TEXT »
'''

I have attended Conservative brises both with and without a local anasthetic being used, Chingona. I think that, within the Conservative sect, it varies by particular congregation. As do a bunch of other things.
As far as I could tell, it was the preference of the mohel that determined whether or not something other than a small bit of wine was used.
Publish it yourself on Amazon.com.
The short answer is that I don’t have anything in publishable form right now and I don’t see when I will have the time to put such a thing together.
I was never so angry as when I read this piece by Neal Pollack, far less thoughtful than your own, in which he basically just shrugged off his own misgivings and circumcised his kid in the name of family harmony.
I mean, yes, family is important, but as a parent of a boy, I cannot comprehend valuing the feelings of family members over my son’s physical well-being and putting him through that pain. All of my most ferocious instincts rise up at the very idea.
Of course, I’m not Jewish. Although men in my family were circ’d and my husband was strictly due to medical misconceptions from the time they were born. My husband initially wavered wondering if his son would feel ostracized in gym class for being “different”, another consideration that I find utterly unimportant in comparison to my son’s right to his own bodily integrity.
But I did say, should our son come to us and beg us to circumcise him as a teen for this reason, well, we’d talk about it. He’d be the one deciding for own body.
This topic first really presented itself to me through a college course in which we spoke about female circumcision. I’m not making any claims on the religious value or the inherent health results of either male or female circumcision, merely the outlook by traditional Americans that it is firmly OK to circumcise boys and DEFINITELY NOT OK to circumcise girls. It always seemed a bit of hypocrisy.

'''

[Records from a data collection]

'''

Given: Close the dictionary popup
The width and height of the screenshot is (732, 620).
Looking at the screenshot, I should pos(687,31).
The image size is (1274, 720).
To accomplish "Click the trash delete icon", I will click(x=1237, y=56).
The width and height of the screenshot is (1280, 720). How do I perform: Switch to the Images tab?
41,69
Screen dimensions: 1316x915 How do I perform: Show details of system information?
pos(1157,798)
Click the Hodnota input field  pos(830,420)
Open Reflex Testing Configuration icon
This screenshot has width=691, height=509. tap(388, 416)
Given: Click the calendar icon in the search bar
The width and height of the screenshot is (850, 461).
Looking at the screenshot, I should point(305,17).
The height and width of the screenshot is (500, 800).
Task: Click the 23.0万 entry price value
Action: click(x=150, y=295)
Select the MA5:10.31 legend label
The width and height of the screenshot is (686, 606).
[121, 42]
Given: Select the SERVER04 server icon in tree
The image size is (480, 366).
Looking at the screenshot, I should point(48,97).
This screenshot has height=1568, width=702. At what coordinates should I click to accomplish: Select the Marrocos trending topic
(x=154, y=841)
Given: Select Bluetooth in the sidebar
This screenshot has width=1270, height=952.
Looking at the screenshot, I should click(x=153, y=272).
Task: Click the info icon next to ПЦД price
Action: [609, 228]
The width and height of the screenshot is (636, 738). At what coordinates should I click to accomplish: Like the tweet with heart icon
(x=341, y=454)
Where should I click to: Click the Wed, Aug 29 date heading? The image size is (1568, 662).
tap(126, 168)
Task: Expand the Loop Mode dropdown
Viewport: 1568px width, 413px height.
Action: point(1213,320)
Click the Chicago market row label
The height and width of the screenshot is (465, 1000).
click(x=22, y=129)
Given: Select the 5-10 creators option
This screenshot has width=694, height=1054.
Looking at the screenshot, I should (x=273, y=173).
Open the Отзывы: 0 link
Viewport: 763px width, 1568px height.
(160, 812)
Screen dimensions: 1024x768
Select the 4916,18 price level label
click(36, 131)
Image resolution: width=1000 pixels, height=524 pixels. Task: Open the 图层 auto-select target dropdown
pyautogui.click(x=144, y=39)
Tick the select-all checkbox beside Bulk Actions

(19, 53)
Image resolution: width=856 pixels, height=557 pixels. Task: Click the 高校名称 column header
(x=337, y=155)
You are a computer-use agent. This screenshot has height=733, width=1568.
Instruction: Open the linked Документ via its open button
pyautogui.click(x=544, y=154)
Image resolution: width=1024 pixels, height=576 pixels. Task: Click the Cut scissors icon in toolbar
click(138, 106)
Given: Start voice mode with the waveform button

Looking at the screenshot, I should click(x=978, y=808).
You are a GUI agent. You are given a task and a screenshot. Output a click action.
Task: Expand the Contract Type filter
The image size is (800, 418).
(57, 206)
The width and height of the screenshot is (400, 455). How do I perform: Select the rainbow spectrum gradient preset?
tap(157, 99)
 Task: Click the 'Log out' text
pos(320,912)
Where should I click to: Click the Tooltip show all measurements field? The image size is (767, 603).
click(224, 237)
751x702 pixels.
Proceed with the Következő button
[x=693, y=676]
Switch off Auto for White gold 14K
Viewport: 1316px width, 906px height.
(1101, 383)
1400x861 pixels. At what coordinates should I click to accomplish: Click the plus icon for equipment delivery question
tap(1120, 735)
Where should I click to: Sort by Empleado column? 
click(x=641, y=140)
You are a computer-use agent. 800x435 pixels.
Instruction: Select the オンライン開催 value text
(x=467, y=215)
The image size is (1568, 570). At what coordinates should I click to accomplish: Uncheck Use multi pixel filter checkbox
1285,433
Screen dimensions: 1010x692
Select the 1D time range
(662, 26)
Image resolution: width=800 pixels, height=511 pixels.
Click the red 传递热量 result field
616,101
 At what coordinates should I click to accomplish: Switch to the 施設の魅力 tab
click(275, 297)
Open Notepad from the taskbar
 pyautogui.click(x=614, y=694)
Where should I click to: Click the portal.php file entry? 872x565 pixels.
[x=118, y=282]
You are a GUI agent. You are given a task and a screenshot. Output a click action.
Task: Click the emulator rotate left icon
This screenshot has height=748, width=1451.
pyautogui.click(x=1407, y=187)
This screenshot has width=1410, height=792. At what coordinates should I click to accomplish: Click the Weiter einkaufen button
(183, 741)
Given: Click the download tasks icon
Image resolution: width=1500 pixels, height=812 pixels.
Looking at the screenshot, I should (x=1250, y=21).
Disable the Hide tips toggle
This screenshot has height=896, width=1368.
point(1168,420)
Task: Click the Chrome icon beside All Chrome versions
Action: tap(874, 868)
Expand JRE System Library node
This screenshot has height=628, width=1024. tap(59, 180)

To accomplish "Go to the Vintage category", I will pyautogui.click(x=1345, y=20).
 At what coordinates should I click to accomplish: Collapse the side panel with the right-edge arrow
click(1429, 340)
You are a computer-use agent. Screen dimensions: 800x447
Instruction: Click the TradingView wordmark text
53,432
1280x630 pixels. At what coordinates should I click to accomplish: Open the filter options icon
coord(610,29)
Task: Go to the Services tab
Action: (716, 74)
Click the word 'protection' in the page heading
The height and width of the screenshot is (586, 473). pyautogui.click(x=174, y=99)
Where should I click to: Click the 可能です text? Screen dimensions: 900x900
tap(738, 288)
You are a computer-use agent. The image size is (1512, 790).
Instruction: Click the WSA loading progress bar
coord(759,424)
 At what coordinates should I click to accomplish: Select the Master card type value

'''

WORK TASK A » From the circumcision text, list every distinct word of two or more letters that is written entirely in capital letters.
WORK TASK B » Echo the part of the circumcision text starting at "Publish it yourself" and ending at "of family harmony.".
Work only from the circumcision text.

RESPONSE A » DEFINITELY, NOT, OK

RESPONSE B »
Publish it yourself on Amazon.com.
The short answer is that I don’t have anything in publishable form right now and I don’t see when I will have the time to put such a thing together.
I was never so angry as when I read this piece by Neal Pollack, far less thoughtful than your own, in which he basically just shrugged off his own misgivings and circumcised his kid in the name of family harmony.